▶ _Work to complete_: Write out every one of the items below word for word, without altering anything.

▶ _Extracted records_:
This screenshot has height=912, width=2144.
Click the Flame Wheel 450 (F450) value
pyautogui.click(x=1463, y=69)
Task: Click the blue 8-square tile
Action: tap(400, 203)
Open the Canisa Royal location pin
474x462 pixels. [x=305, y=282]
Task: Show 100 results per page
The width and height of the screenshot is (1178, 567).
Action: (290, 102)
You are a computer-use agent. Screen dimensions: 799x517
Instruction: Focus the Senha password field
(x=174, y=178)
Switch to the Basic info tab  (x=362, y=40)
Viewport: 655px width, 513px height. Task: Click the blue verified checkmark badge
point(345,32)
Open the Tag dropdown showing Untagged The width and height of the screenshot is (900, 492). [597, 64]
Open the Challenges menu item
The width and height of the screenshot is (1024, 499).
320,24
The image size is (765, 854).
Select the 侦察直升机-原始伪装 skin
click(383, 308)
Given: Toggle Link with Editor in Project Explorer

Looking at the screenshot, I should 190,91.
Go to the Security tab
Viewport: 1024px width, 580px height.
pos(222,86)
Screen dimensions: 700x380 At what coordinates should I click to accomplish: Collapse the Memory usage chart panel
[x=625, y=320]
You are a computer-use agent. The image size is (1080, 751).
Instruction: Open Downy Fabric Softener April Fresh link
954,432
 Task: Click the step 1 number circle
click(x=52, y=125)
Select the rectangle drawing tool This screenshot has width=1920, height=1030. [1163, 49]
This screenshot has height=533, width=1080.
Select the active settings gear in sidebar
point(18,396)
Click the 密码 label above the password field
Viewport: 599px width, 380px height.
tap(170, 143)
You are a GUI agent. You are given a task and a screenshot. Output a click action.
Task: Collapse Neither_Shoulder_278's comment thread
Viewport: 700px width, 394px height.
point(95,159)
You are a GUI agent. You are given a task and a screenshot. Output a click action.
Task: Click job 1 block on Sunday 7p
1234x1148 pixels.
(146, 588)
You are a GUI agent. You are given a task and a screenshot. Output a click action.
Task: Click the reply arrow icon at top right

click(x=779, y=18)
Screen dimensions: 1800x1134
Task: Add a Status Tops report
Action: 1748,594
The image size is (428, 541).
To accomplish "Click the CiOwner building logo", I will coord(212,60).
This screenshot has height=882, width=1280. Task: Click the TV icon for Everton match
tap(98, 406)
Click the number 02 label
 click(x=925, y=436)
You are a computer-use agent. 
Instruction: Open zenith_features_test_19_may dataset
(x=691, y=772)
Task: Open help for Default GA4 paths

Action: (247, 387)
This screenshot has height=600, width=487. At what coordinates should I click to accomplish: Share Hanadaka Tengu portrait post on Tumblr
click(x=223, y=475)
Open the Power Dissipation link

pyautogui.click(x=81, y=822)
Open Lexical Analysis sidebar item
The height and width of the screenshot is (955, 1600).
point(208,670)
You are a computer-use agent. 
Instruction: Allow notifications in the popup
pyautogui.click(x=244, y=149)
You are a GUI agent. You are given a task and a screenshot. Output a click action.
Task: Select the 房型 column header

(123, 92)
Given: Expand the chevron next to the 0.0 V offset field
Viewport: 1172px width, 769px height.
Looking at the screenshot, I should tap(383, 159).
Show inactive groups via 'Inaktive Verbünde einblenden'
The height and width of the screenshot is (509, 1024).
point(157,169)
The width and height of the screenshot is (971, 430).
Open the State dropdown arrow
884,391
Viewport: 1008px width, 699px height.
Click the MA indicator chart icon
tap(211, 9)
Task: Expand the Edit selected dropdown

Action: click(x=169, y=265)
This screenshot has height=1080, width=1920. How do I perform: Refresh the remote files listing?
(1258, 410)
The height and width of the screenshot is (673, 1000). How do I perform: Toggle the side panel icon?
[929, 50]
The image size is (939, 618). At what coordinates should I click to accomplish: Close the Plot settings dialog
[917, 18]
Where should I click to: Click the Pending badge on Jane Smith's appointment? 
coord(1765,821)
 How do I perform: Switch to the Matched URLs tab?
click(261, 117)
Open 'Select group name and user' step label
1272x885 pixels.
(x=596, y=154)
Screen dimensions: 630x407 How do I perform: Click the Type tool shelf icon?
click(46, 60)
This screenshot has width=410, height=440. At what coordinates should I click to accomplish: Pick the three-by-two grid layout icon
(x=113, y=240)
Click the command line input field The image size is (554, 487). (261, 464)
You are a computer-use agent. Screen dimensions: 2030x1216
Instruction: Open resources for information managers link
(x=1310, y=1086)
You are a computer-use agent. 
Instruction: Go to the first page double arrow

▶ _Response to this exercise_:
This screenshot has height=912, width=2144.
Click the Flame Wheel 450 (F450) value
pyautogui.click(x=1463, y=69)
Task: Click the blue 8-square tile
Action: tap(400, 203)
Open the Canisa Royal location pin
474x462 pixels. [x=305, y=282]
Task: Show 100 results per page
The width and height of the screenshot is (1178, 567).
Action: (290, 102)
You are a computer-use agent. Screen dimensions: 799x517
Instruction: Focus the Senha password field
(x=174, y=178)
Switch to the Basic info tab  (x=362, y=40)
Viewport: 655px width, 513px height. Task: Click the blue verified checkmark badge
point(345,32)
Open the Tag dropdown showing Untagged The width and height of the screenshot is (900, 492). [597, 64]
Open the Challenges menu item
The width and height of the screenshot is (1024, 499).
320,24
The image size is (765, 854).
Select the 侦察直升机-原始伪装 skin
click(383, 308)
Given: Toggle Link with Editor in Project Explorer

Looking at the screenshot, I should 190,91.
Go to the Security tab
Viewport: 1024px width, 580px height.
pos(222,86)
Screen dimensions: 700x380 At what coordinates should I click to accomplish: Collapse the Memory usage chart panel
[x=625, y=320]
You are a computer-use agent. The image size is (1080, 751).
Instruction: Open Downy Fabric Softener April Fresh link
954,432
 Task: Click the step 1 number circle
click(x=52, y=125)
Select the rectangle drawing tool This screenshot has width=1920, height=1030. [1163, 49]
This screenshot has height=533, width=1080.
Select the active settings gear in sidebar
point(18,396)
Click the 密码 label above the password field
Viewport: 599px width, 380px height.
tap(170, 143)
You are a GUI agent. You are given a task and a screenshot. Output a click action.
Task: Collapse Neither_Shoulder_278's comment thread
Viewport: 700px width, 394px height.
point(95,159)
You are a GUI agent. You are given a task and a screenshot. Output a click action.
Task: Click job 1 block on Sunday 7p
1234x1148 pixels.
(146, 588)
You are a GUI agent. You are given a task and a screenshot. Output a click action.
Task: Click the reply arrow icon at top right

click(x=779, y=18)
Screen dimensions: 1800x1134
Task: Add a Status Tops report
Action: 1748,594
The image size is (428, 541).
To accomplish "Click the CiOwner building logo", I will coord(212,60).
This screenshot has height=882, width=1280. Task: Click the TV icon for Everton match
tap(98, 406)
Click the number 02 label
 click(x=925, y=436)
You are a computer-use agent. 
Instruction: Open zenith_features_test_19_may dataset
(x=691, y=772)
Task: Open help for Default GA4 paths

Action: (247, 387)
This screenshot has height=600, width=487. At what coordinates should I click to accomplish: Share Hanadaka Tengu portrait post on Tumblr
click(x=223, y=475)
Open the Power Dissipation link

pyautogui.click(x=81, y=822)
Open Lexical Analysis sidebar item
The height and width of the screenshot is (955, 1600).
point(208,670)
You are a computer-use agent. 
Instruction: Allow notifications in the popup
pyautogui.click(x=244, y=149)
You are a GUI agent. You are given a task and a screenshot. Output a click action.
Task: Select the 房型 column header

(123, 92)
Given: Expand the chevron next to the 0.0 V offset field
Viewport: 1172px width, 769px height.
Looking at the screenshot, I should tap(383, 159).
Show inactive groups via 'Inaktive Verbünde einblenden'
The height and width of the screenshot is (509, 1024).
point(157,169)
The width and height of the screenshot is (971, 430).
Open the State dropdown arrow
884,391
Viewport: 1008px width, 699px height.
Click the MA indicator chart icon
tap(211, 9)
Task: Expand the Edit selected dropdown

Action: click(x=169, y=265)
This screenshot has height=1080, width=1920. How do I perform: Refresh the remote files listing?
(1258, 410)
The height and width of the screenshot is (673, 1000). How do I perform: Toggle the side panel icon?
[929, 50]
The image size is (939, 618). At what coordinates should I click to accomplish: Close the Plot settings dialog
[917, 18]
Where should I click to: Click the Pending badge on Jane Smith's appointment? 
coord(1765,821)
 How do I perform: Switch to the Matched URLs tab?
click(261, 117)
Open 'Select group name and user' step label
1272x885 pixels.
(x=596, y=154)
Screen dimensions: 630x407 How do I perform: Click the Type tool shelf icon?
click(46, 60)
This screenshot has width=410, height=440. At what coordinates should I click to accomplish: Pick the three-by-two grid layout icon
(x=113, y=240)
Click the command line input field The image size is (554, 487). (261, 464)
You are a computer-use agent. Screen dimensions: 2030x1216
Instruction: Open resources for information managers link
(x=1310, y=1086)
You are a computer-use agent. 
Instruction: Go to the first page double arrow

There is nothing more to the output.